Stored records

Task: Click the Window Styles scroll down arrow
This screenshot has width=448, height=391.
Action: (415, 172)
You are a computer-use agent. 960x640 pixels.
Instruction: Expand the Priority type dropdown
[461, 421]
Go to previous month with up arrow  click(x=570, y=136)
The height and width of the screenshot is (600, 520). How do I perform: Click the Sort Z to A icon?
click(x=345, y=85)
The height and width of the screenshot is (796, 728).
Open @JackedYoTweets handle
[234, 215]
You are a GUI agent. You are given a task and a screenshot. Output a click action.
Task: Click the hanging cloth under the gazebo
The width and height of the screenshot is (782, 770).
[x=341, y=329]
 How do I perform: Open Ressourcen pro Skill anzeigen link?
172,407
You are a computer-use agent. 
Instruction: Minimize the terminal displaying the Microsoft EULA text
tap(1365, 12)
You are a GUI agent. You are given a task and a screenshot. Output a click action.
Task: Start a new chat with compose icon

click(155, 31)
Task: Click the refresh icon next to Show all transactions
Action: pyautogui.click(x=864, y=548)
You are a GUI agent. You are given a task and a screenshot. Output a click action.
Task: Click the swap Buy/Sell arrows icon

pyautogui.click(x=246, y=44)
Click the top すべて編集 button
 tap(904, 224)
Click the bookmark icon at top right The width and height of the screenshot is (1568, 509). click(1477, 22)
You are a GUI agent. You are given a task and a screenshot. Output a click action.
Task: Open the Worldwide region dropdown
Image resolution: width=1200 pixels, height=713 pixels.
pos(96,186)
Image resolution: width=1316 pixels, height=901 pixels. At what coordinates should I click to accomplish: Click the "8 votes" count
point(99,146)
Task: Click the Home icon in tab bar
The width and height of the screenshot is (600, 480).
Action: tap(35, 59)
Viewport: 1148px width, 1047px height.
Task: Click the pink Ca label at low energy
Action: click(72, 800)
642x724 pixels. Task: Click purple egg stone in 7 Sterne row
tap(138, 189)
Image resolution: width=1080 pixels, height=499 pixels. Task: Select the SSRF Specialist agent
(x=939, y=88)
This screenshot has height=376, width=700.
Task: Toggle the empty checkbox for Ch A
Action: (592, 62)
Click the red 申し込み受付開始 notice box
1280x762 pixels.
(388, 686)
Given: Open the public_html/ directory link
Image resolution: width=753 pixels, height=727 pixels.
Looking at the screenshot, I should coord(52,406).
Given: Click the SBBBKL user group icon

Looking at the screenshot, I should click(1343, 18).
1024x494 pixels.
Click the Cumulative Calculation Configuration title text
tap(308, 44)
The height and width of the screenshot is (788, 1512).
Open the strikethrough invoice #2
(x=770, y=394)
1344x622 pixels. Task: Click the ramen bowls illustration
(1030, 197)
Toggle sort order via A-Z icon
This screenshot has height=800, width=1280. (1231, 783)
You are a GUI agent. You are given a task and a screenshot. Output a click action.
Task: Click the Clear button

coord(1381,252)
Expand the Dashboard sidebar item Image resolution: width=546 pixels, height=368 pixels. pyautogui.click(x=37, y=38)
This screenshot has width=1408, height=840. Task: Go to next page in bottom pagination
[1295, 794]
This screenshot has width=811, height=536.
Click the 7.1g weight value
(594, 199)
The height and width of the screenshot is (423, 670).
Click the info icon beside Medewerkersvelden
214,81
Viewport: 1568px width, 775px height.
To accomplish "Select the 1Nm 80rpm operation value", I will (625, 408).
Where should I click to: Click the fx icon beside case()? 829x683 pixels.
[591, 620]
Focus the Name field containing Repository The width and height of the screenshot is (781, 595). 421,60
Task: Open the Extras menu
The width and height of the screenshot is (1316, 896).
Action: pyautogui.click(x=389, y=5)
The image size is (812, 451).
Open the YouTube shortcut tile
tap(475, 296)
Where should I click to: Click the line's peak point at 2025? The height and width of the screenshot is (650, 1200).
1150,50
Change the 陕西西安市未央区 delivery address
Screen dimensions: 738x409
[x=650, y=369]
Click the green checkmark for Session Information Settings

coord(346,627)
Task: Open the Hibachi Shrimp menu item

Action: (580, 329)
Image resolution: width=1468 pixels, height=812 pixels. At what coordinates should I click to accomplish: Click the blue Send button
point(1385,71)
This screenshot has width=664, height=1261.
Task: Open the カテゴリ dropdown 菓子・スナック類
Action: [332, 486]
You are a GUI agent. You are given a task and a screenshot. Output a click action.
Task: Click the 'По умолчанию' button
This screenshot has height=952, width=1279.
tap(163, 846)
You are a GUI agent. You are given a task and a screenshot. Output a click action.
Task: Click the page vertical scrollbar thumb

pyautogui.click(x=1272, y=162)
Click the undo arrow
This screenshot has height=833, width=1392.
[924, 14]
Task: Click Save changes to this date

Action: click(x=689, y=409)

**About this exercise:** All records are to be restated exactly, from the first line to the last line.

**Solution:**
Task: Click the Window Styles scroll down arrow
This screenshot has width=448, height=391.
Action: (415, 172)
You are a computer-use agent. 960x640 pixels.
Instruction: Expand the Priority type dropdown
[461, 421]
Go to previous month with up arrow  click(x=570, y=136)
The height and width of the screenshot is (600, 520). How do I perform: Click the Sort Z to A icon?
click(x=345, y=85)
The height and width of the screenshot is (796, 728).
Open @JackedYoTweets handle
[234, 215]
You are a GUI agent. You are given a task and a screenshot. Output a click action.
Task: Click the hanging cloth under the gazebo
The width and height of the screenshot is (782, 770).
[x=341, y=329]
 How do I perform: Open Ressourcen pro Skill anzeigen link?
172,407
You are a computer-use agent. 
Instruction: Minimize the terminal displaying the Microsoft EULA text
tap(1365, 12)
You are a GUI agent. You are given a task and a screenshot. Output a click action.
Task: Start a new chat with compose icon

click(155, 31)
Task: Click the refresh icon next to Show all transactions
Action: pyautogui.click(x=864, y=548)
You are a GUI agent. You are given a task and a screenshot. Output a click action.
Task: Click the swap Buy/Sell arrows icon

pyautogui.click(x=246, y=44)
Click the top すべて編集 button
 tap(904, 224)
Click the bookmark icon at top right The width and height of the screenshot is (1568, 509). click(1477, 22)
You are a GUI agent. You are given a task and a screenshot. Output a click action.
Task: Open the Worldwide region dropdown
Image resolution: width=1200 pixels, height=713 pixels.
pos(96,186)
Image resolution: width=1316 pixels, height=901 pixels. At what coordinates should I click to accomplish: Click the "8 votes" count
point(99,146)
Task: Click the Home icon in tab bar
The width and height of the screenshot is (600, 480).
Action: tap(35, 59)
Viewport: 1148px width, 1047px height.
Task: Click the pink Ca label at low energy
Action: click(72, 800)
642x724 pixels. Task: Click purple egg stone in 7 Sterne row
tap(138, 189)
Image resolution: width=1080 pixels, height=499 pixels. Task: Select the SSRF Specialist agent
(x=939, y=88)
This screenshot has height=376, width=700.
Task: Toggle the empty checkbox for Ch A
Action: (592, 62)
Click the red 申し込み受付開始 notice box
1280x762 pixels.
(388, 686)
Given: Open the public_html/ directory link
Image resolution: width=753 pixels, height=727 pixels.
Looking at the screenshot, I should coord(52,406).
Given: Click the SBBBKL user group icon

Looking at the screenshot, I should click(1343, 18).
1024x494 pixels.
Click the Cumulative Calculation Configuration title text
tap(308, 44)
The height and width of the screenshot is (788, 1512).
Open the strikethrough invoice #2
(x=770, y=394)
1344x622 pixels. Task: Click the ramen bowls illustration
(1030, 197)
Toggle sort order via A-Z icon
This screenshot has height=800, width=1280. (1231, 783)
You are a GUI agent. You are given a task and a screenshot. Output a click action.
Task: Click the Clear button

coord(1381,252)
Expand the Dashboard sidebar item Image resolution: width=546 pixels, height=368 pixels. pyautogui.click(x=37, y=38)
This screenshot has width=1408, height=840. Task: Go to next page in bottom pagination
[1295, 794]
This screenshot has width=811, height=536.
Click the 7.1g weight value
(594, 199)
The height and width of the screenshot is (423, 670).
Click the info icon beside Medewerkersvelden
214,81
Viewport: 1568px width, 775px height.
To accomplish "Select the 1Nm 80rpm operation value", I will (625, 408).
Where should I click to: Click the fx icon beside case()? 829x683 pixels.
[591, 620]
Focus the Name field containing Repository The width and height of the screenshot is (781, 595). 421,60
Task: Open the Extras menu
The width and height of the screenshot is (1316, 896).
Action: pyautogui.click(x=389, y=5)
The image size is (812, 451).
Open the YouTube shortcut tile
tap(475, 296)
Where should I click to: Click the line's peak point at 2025? The height and width of the screenshot is (650, 1200).
1150,50
Change the 陕西西安市未央区 delivery address
Screen dimensions: 738x409
[x=650, y=369]
Click the green checkmark for Session Information Settings

coord(346,627)
Task: Open the Hibachi Shrimp menu item

Action: (580, 329)
Image resolution: width=1468 pixels, height=812 pixels. At what coordinates should I click to accomplish: Click the blue Send button
point(1385,71)
This screenshot has width=664, height=1261.
Task: Open the カテゴリ dropdown 菓子・スナック類
Action: [332, 486]
You are a GUI agent. You are given a task and a screenshot. Output a click action.
Task: Click the 'По умолчанию' button
This screenshot has height=952, width=1279.
tap(163, 846)
You are a GUI agent. You are given a task and a screenshot. Output a click action.
Task: Click the page vertical scrollbar thumb

pyautogui.click(x=1272, y=162)
Click the undo arrow
This screenshot has height=833, width=1392.
[924, 14]
Task: Click Save changes to this date

Action: click(x=689, y=409)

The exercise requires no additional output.